■ **Material provided**:
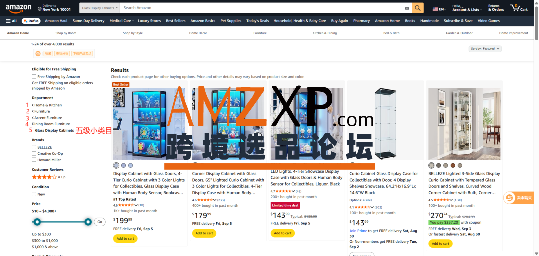539x256 pixels.
Task: Open the Sort by Featured dropdown
Action: click(x=485, y=49)
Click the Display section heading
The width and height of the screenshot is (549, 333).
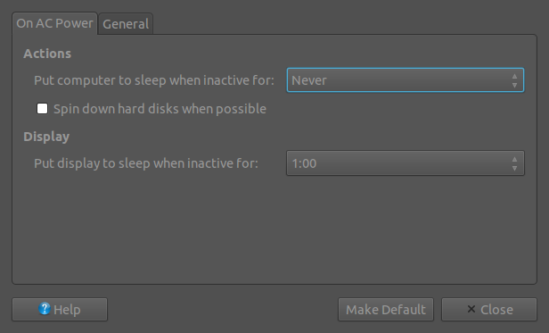pos(46,137)
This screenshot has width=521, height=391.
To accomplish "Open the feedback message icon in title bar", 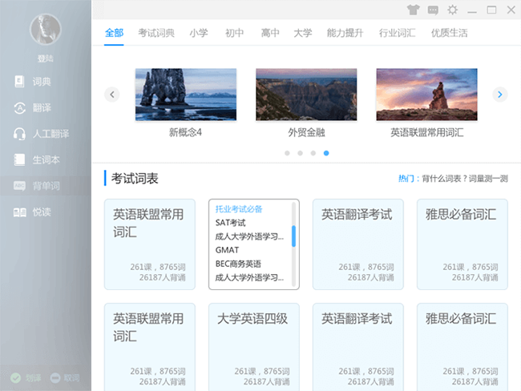I will (433, 10).
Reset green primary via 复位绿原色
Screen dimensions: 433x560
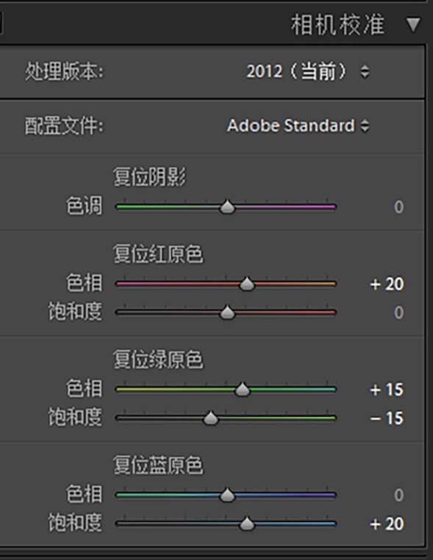pos(158,360)
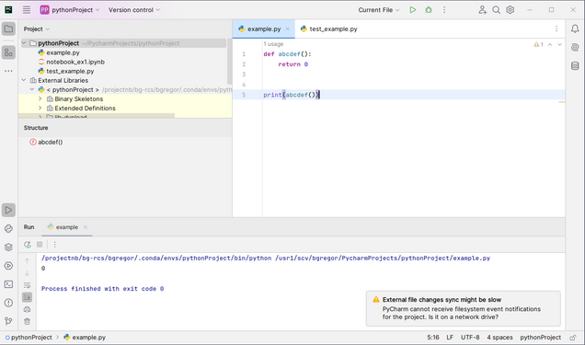Image resolution: width=585 pixels, height=345 pixels.
Task: Open notebook_ex1.ipynb in the project tree
Action: (x=75, y=62)
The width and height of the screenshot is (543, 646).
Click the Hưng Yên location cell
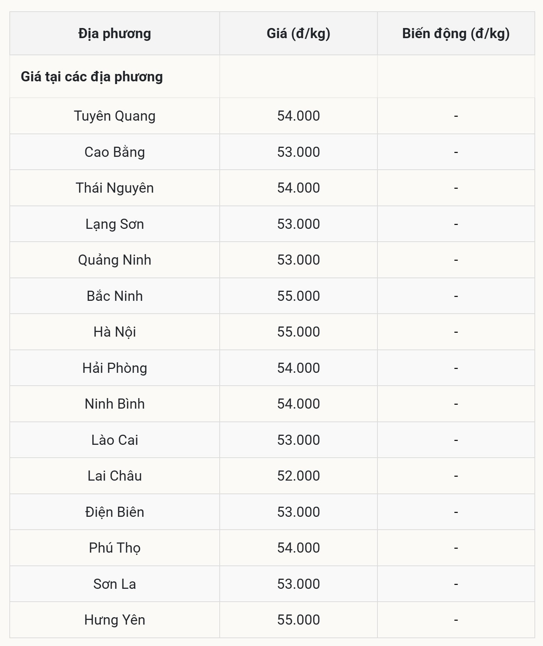pyautogui.click(x=115, y=620)
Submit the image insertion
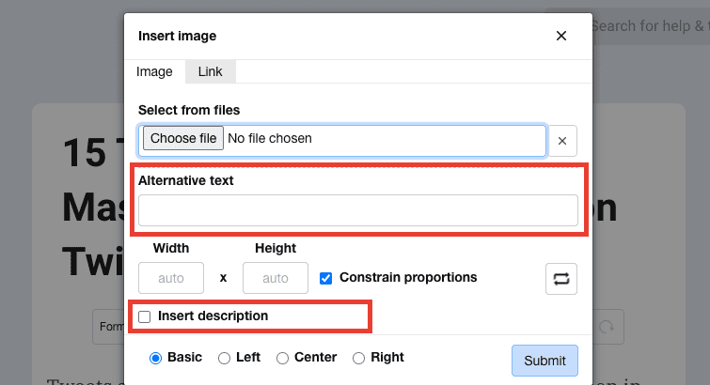The image size is (710, 385). 544,361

■ **The task**: Retype everything from the line containing "Reset green primary via 复位绿原色" down to the end of the records, leaving out the pictures.

■ **Reply to the task**:
Reset green primary via 复位绿原色
Screen dimensions: 433x560
pos(158,360)
Image resolution: width=585 pixels, height=345 pixels.
Task: Open notebook_ex1.ipynb in the project tree
Action: (x=75, y=62)
The width and height of the screenshot is (543, 646).
Click the Hưng Yên location cell
pyautogui.click(x=115, y=620)
Submit the image insertion
The image size is (710, 385). 544,361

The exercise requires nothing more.